* **Given data**
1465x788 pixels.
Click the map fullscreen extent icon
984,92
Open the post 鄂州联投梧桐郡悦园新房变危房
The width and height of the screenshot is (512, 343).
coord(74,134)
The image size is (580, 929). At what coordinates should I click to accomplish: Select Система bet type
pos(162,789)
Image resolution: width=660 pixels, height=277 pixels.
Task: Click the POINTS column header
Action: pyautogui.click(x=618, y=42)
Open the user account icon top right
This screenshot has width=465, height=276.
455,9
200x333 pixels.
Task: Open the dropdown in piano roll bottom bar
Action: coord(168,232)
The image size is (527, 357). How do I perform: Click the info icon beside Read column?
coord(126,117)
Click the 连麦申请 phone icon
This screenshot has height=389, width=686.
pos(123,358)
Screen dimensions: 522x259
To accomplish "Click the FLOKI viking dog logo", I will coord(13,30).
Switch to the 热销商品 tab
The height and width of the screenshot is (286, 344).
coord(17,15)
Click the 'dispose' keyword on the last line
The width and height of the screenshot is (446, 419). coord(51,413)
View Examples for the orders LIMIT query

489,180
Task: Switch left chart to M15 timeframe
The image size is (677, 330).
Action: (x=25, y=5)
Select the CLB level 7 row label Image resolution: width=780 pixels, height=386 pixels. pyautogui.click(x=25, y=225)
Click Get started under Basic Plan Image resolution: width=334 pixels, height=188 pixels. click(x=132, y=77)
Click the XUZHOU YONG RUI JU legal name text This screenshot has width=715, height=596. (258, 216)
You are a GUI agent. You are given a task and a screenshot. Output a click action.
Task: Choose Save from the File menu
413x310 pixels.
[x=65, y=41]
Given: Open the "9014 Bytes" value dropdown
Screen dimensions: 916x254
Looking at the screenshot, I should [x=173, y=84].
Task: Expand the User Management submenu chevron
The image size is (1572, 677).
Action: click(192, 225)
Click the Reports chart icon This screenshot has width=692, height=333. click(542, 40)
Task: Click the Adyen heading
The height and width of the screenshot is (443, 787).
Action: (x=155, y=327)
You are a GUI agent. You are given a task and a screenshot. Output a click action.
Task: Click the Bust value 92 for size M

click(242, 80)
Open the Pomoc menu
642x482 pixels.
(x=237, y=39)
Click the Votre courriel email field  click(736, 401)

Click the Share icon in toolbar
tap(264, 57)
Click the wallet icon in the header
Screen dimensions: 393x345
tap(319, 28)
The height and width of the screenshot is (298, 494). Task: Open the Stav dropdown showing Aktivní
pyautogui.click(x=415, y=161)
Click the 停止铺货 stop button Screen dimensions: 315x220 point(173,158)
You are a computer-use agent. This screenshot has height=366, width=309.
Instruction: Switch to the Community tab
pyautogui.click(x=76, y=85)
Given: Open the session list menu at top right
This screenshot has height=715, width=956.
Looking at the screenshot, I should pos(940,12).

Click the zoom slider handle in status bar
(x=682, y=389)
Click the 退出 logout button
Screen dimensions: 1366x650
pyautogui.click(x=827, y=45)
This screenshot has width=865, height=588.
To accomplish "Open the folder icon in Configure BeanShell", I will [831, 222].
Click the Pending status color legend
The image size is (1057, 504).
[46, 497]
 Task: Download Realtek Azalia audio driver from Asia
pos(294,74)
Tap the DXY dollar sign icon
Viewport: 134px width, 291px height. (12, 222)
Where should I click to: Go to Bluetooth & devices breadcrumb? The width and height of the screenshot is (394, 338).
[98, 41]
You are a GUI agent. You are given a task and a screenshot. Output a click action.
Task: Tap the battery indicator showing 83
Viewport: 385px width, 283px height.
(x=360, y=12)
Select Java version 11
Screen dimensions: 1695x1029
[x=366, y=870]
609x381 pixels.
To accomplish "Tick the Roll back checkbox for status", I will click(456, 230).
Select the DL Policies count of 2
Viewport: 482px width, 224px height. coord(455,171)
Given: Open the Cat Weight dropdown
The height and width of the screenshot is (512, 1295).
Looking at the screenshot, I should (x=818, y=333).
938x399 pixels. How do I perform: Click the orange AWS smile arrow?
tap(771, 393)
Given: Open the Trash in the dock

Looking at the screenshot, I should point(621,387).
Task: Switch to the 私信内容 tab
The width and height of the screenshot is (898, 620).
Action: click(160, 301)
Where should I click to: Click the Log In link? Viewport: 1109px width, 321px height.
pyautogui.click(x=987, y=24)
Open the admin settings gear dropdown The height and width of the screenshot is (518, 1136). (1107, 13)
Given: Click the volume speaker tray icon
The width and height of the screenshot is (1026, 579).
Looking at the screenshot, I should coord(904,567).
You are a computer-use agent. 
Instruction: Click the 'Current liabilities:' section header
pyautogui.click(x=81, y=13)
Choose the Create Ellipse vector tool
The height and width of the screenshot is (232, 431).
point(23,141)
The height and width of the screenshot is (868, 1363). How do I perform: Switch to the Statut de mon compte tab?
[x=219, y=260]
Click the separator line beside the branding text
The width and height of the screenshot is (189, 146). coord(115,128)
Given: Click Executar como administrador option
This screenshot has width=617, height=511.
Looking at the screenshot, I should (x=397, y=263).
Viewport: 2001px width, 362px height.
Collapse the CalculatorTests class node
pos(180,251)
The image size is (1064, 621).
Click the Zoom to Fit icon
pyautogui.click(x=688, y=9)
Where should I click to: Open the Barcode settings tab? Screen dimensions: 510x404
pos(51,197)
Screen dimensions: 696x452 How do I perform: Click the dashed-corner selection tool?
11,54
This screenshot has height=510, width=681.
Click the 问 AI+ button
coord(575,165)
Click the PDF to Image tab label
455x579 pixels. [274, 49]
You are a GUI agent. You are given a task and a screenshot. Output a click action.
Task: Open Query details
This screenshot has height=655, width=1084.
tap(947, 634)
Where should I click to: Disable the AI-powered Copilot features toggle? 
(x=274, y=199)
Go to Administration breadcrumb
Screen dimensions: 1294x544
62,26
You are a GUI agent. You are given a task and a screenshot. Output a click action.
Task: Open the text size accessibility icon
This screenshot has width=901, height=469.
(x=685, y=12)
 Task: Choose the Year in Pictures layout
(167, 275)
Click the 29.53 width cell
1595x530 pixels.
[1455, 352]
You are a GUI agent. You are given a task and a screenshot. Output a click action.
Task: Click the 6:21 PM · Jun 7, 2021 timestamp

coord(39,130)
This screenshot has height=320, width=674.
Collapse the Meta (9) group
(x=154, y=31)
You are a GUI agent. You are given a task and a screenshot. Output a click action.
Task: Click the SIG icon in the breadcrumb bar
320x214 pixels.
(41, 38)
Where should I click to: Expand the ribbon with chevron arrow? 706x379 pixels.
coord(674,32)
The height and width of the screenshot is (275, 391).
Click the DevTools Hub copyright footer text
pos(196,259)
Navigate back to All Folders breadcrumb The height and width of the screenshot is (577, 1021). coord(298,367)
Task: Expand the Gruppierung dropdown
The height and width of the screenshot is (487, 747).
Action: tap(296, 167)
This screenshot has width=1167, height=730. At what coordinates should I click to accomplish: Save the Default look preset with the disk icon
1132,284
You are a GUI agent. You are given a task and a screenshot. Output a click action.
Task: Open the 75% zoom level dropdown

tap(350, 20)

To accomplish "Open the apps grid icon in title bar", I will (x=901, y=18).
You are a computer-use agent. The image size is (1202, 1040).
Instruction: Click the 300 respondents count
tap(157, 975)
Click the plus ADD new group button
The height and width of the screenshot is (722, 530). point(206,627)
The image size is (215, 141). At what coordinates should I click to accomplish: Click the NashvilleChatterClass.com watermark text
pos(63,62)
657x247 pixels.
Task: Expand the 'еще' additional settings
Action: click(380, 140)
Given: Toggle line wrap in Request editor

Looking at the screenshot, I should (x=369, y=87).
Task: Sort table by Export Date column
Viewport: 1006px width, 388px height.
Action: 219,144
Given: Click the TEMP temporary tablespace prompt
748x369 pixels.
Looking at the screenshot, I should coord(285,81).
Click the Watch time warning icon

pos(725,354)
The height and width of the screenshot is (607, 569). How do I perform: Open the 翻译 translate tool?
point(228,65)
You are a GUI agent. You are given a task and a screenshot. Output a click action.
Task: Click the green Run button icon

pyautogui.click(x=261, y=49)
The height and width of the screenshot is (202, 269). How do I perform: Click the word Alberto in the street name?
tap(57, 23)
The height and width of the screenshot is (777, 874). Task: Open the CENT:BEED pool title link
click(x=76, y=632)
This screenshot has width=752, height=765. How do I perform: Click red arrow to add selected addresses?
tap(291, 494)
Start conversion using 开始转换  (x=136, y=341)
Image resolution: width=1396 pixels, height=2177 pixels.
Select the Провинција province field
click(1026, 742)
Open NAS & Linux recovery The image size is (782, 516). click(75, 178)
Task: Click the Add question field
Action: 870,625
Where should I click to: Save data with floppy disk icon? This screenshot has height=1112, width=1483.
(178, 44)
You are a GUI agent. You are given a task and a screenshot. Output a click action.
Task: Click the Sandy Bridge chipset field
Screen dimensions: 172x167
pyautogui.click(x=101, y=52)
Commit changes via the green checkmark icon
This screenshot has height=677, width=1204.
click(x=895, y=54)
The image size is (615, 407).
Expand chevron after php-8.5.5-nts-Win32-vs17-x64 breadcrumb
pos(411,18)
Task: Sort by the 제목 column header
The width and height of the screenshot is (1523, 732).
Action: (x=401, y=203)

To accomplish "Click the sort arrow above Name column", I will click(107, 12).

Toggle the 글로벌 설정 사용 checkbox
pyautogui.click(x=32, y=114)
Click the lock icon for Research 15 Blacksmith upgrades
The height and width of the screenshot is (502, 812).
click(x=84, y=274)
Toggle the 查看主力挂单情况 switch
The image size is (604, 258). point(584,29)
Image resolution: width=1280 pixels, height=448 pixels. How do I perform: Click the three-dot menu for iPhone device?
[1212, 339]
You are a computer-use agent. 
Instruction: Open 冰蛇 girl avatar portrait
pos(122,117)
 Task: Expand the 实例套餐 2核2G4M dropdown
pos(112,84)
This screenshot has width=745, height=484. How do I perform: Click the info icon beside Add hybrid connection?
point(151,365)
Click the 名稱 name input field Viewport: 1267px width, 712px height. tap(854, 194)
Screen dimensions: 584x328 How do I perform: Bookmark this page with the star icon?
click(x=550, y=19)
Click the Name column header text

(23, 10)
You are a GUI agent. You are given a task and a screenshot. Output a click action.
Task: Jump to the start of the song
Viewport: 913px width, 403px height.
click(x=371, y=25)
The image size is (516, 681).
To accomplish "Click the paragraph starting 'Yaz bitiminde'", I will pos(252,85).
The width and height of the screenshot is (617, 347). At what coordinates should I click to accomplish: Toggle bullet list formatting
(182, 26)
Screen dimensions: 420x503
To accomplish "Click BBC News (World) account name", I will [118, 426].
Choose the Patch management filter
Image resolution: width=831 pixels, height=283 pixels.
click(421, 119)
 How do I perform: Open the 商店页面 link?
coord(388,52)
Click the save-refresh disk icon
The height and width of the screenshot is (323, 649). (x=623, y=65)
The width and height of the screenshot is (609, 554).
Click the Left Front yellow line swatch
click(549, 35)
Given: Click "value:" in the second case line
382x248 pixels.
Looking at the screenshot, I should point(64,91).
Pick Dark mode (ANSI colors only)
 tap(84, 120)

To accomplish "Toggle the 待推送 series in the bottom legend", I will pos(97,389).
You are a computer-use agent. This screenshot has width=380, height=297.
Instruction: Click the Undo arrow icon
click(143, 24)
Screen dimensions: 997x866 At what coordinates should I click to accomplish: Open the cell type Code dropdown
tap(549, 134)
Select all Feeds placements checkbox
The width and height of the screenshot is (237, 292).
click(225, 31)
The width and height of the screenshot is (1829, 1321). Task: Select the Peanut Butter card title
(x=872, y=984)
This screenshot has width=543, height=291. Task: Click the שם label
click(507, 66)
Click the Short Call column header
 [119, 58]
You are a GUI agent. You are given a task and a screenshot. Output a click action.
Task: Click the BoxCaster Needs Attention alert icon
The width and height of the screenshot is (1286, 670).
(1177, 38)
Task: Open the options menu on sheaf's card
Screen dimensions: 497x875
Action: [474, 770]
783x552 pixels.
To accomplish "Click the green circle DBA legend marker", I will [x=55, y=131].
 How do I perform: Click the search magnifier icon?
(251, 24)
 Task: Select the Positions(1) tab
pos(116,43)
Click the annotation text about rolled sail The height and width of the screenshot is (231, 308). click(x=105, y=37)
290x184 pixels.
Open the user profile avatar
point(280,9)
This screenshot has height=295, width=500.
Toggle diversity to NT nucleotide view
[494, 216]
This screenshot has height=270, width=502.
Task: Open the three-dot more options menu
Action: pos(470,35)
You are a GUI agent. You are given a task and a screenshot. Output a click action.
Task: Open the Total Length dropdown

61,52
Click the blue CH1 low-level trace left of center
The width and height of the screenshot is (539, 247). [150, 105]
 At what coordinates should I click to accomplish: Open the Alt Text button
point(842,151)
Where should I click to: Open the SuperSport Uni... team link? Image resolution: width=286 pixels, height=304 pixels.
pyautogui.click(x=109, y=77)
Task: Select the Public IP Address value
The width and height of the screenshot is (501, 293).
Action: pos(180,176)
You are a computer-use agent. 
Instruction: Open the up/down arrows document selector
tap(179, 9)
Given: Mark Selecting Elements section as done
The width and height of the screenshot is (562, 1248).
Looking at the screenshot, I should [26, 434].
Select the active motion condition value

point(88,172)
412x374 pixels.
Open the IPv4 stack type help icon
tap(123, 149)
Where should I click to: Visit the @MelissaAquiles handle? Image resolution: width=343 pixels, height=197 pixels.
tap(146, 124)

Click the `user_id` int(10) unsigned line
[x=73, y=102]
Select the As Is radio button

* **Your goal**
Search the data above for the word "chart". Copy each line it is in.

* **Output of the exercise**
Task: Switch left chart to M15 timeframe
Click the Reports chart icon This screenshot has width=692, height=333. click(542, 40)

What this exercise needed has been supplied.